Regular Expressions in XLISP-STAT

Luke Tierney

1998/02/02

Introduction

This is a simple regular expression library provided as an illustration of the shared library and C wrapper generation mechanisms. This regular expression code is now part of the source snapshot. Makefiles for Borland C++ and VC++ are in the snapshot as well. Compiled DLL's and projects/makefiles for the Macintosh and for Win32 are also available. To use these compiled libraries you will also need the generated Lisp file.

Interface and Examples

A Higer-Level Interface

This higher-level interface provides two exported Lisp functions, regexp and regsub, based on the Tcl functions with the same names[cite welch97:_pract_progr_tcl_tk]. The package is REGULAR-EXPRESSIONS with nickname REGEXP.

The syntax for regexp is

regexp pattern string &key ignore-case extended index-only

pattern is a regular expression to be matched to string. If ignore-case is true, the case of characters is ignored in comparisons; by default it is false. If extended is true, then extended regular expressions are used (the REG_EXTENDED flag is given to regcomp); extend is true by default. If index-only is true, a list of (start . end) pairs for the matched substrings is returned. Otherwise, a list of the substrings is returned. The default value is false.

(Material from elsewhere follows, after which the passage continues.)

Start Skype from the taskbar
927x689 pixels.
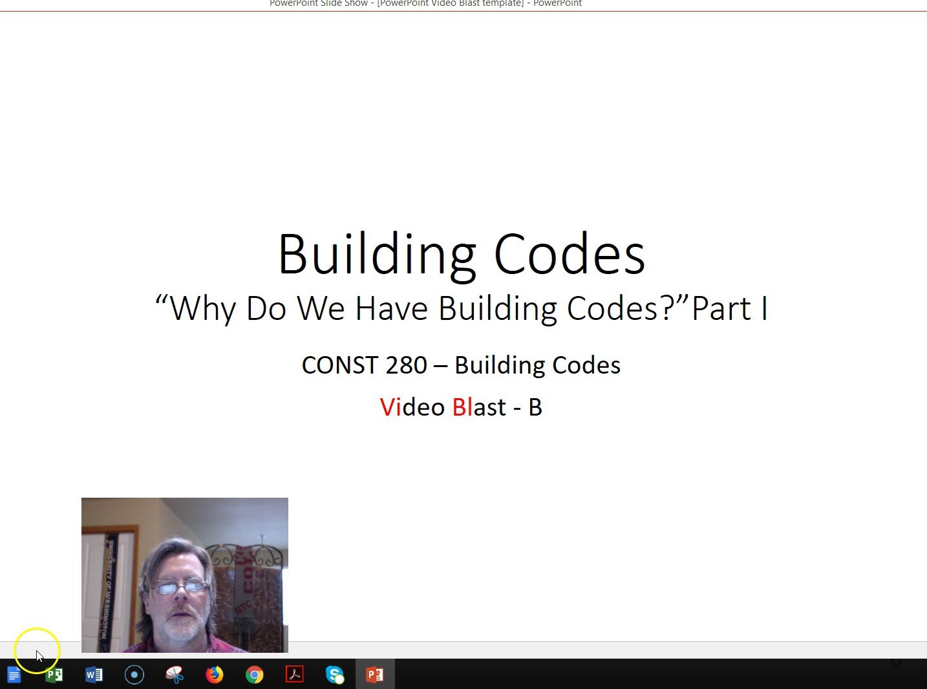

The following example, adapted slightly from [cite welch97:_pract_progr_tcl_tk, Example 11-2], uses regexp to decompose a URL into its components:

> (use-package "REGEXP")
T
> (regexp "^(([^:]+)://)?([^:/]+)(:([0-9]+))?(/.*)"
          "http://stat.umn.edu:80/xyz")
("http://stat.umn.edu:80/xyz"
 "http://"
 "http"               ;; protocol
 "stat.umn.edu"       ;; host
 ":80"
 "80"                 ;; port
 "/xyz")              ;; path

The return value has been edited and comments added for clarity.

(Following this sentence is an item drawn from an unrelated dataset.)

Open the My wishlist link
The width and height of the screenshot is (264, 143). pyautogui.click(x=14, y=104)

The function regsub performs substitution based on pattern matching. The syntax is

regsub pattern string sub &key ignore-case extended all

A match of pattern in string is replaced using sub. If all is true then all occurrences are replaced; otherwise, only the first is replaced. By default, all is false. The substitution argument sub can be a string, which is used literally, or it can be a function. The function is called with the substrings produced by the match as arguments and should return a string to use as a replacement for the match.

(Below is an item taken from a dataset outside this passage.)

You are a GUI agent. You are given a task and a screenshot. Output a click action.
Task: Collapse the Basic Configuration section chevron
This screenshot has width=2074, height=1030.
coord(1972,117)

An example [These examples are based on the URL Decoding example in [cite welch97:_pract_progr_tcl_tk, p. 128]] of the simple form of regsub:

> (regsub "\\+" "abc+def+ghi" " " :all t)
"abc def ghi"

To illustrate the more complex form, the following example replaces %xx hexadecimal encodings in URL's with the character they represent.

> (regsub "%([0-9a-hA-H][0-9a-hA-H])" "%7ewelc%68"
          #'(lambda (a b)
              (string (int-char (let ((*read-base* 16))
                                  (read-from-string b)))))
          :all t)
"~welch"

These two examples can be combined into a simple URL decoding function:

<url-decode definition>= (U->)
(defun url-decode (url)
  (flet ((parse-hex (s)
           (let ((*read-base* 16))
             (read-from-string s))))
    (regsub "%([0-9a-hA-H][0-9a-hA-H])"
            (regsub "\\+" url " " :all t)
            #'(lambda (a b) (string (int-char (parse-hex b))))
            :all t)))

Defines url-decode (links are to index).

An illustration:

> (url-decode "%7ewelc%68+book")
"~welch book"

Lower-Level Interface

The lower-level interface provides a closer interface to the POSIX regular expression functions. In particular regcomp can be used to compile a regular expression that is then reused repeatedly in calls to regexec. The functions are ``Lispified'' by returning results as Lisp objects and signaling errors when appropriate rather than returning error codes. Currently these are in the same package as the higher-level functions. [Perhaps this should be changed.]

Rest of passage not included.